■ **TASK OBJECTIVE**
Please write out every entry below exactly, leaving out any pictures.

Stored items:
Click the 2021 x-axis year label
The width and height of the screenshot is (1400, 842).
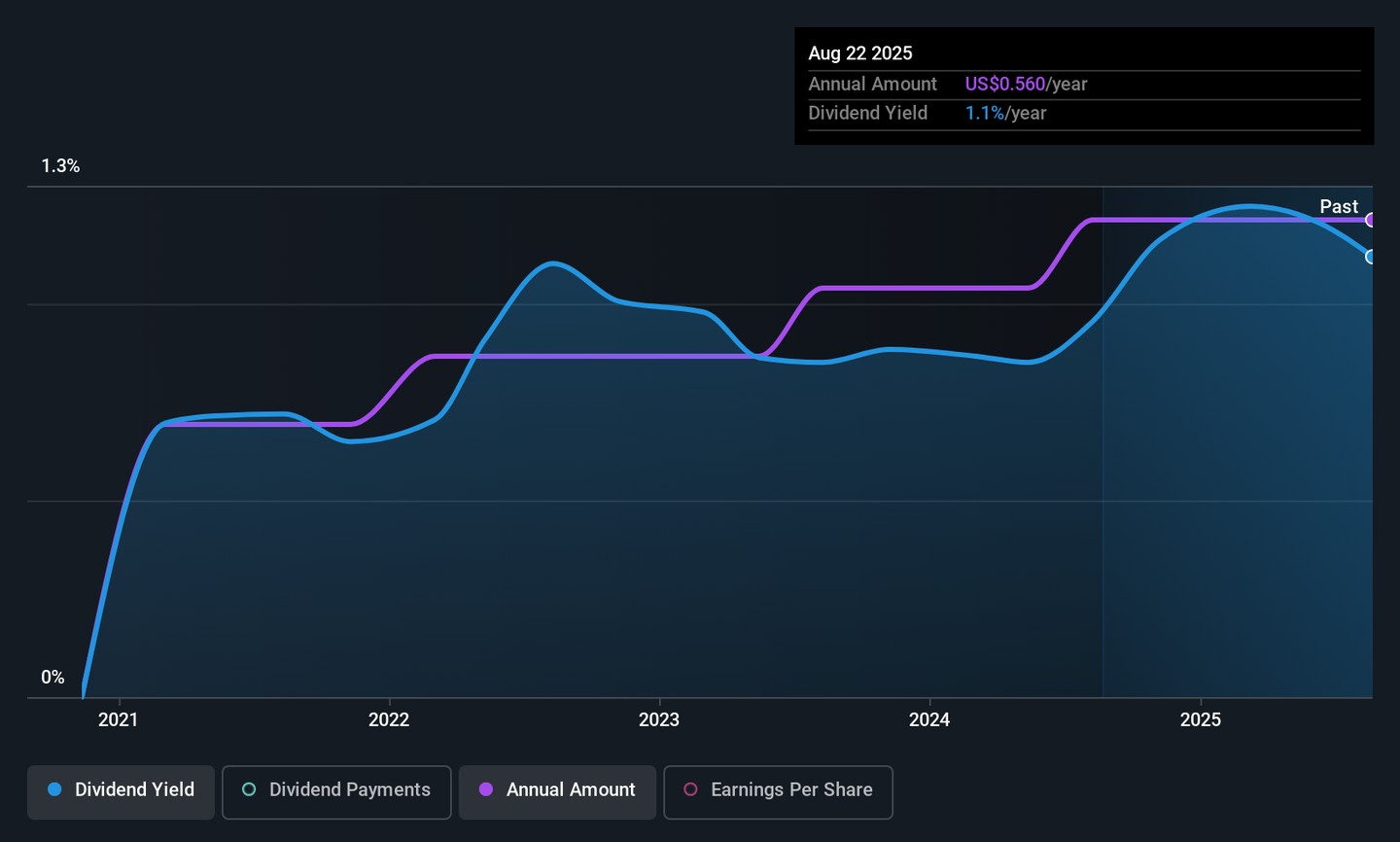119,719
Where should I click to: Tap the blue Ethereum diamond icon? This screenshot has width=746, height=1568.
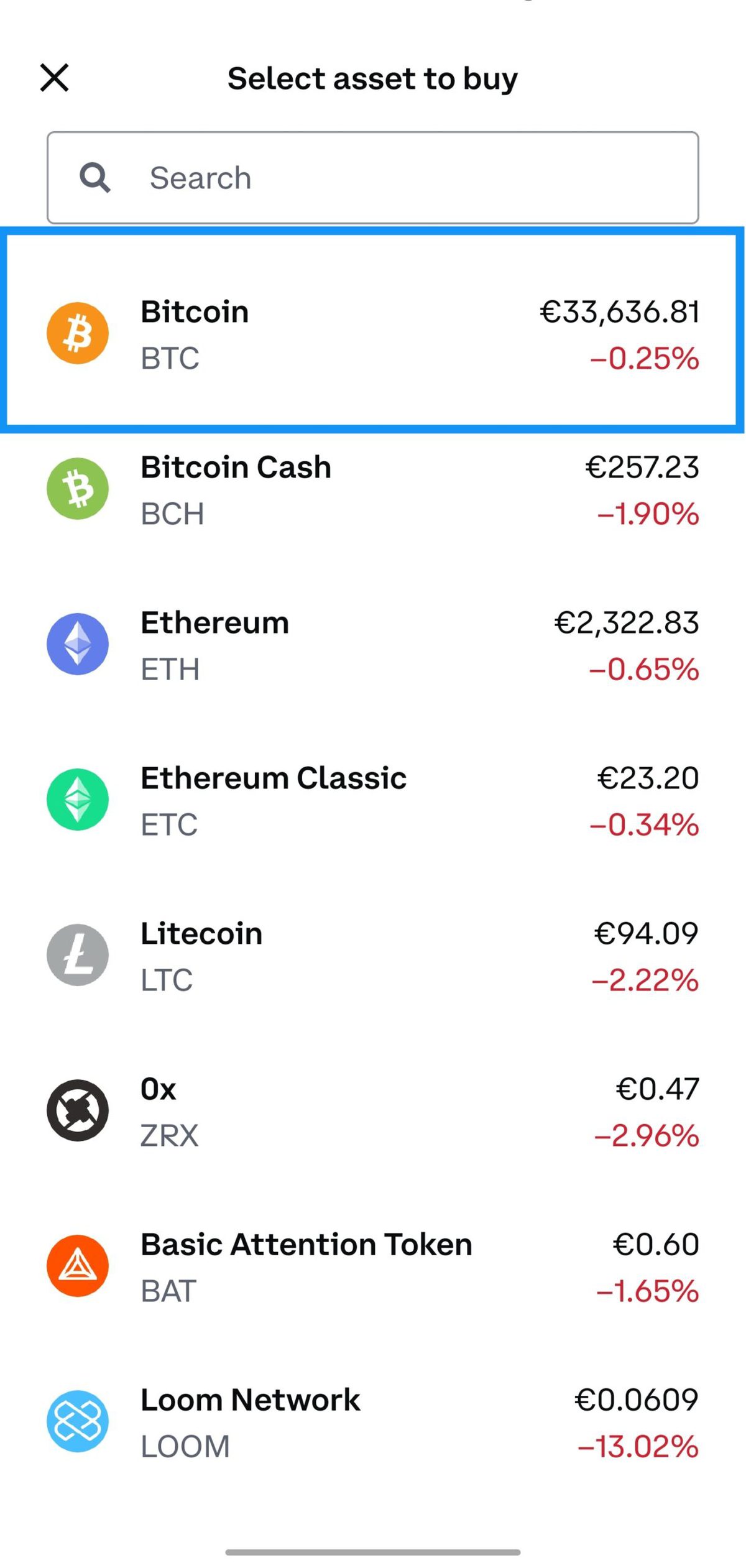(x=78, y=644)
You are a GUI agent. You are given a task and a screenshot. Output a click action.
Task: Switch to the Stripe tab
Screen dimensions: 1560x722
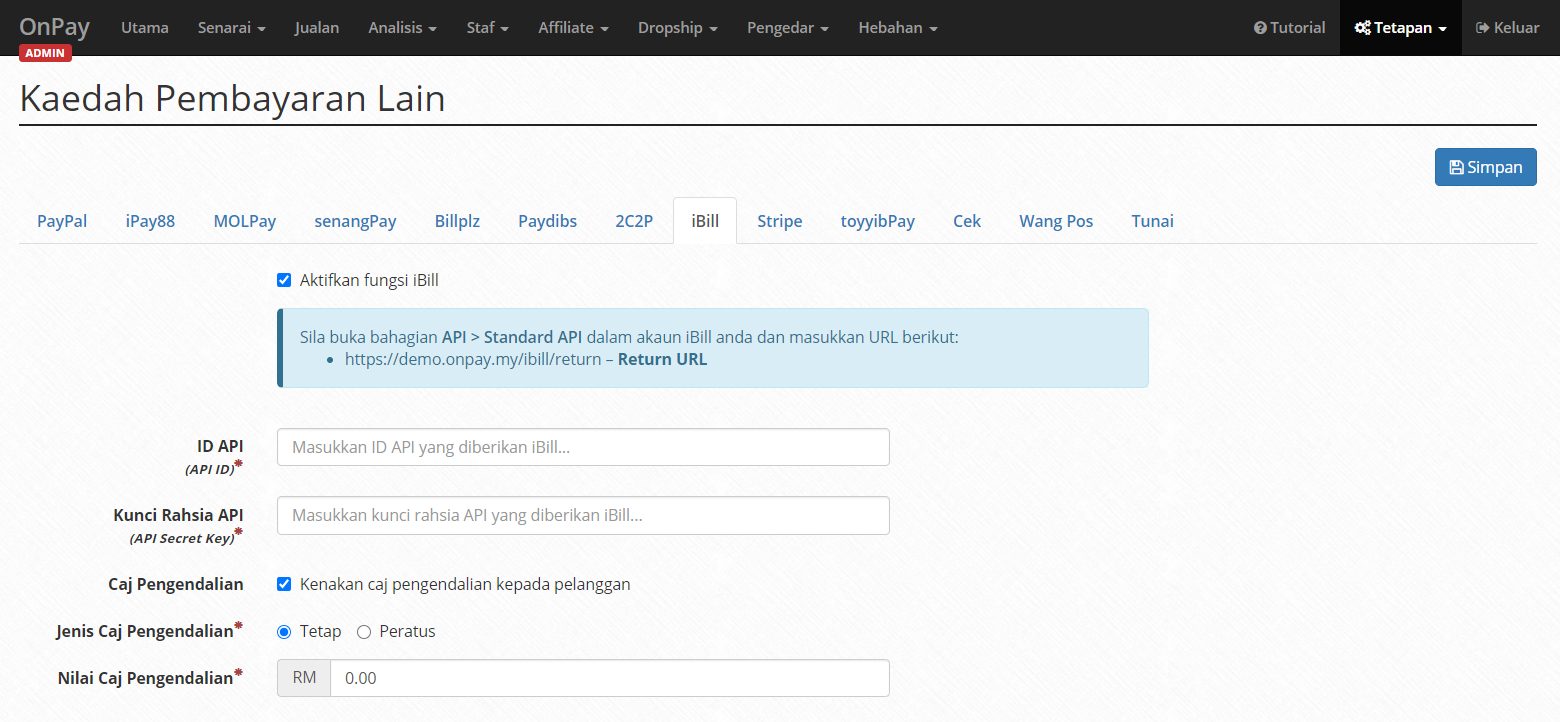point(779,220)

■ **EXERCISE RESPONSE**
Click the 2021 x-axis year label
The width and height of the screenshot is (1400, 842).
119,719
Where should I click to: Tap the blue Ethereum diamond icon? This screenshot has width=746, height=1568.
(x=78, y=644)
You are a GUI agent. You are given a task and a screenshot. Output a click action.
Task: Switch to the Stripe tab
Screen dimensions: 1560x722
point(779,220)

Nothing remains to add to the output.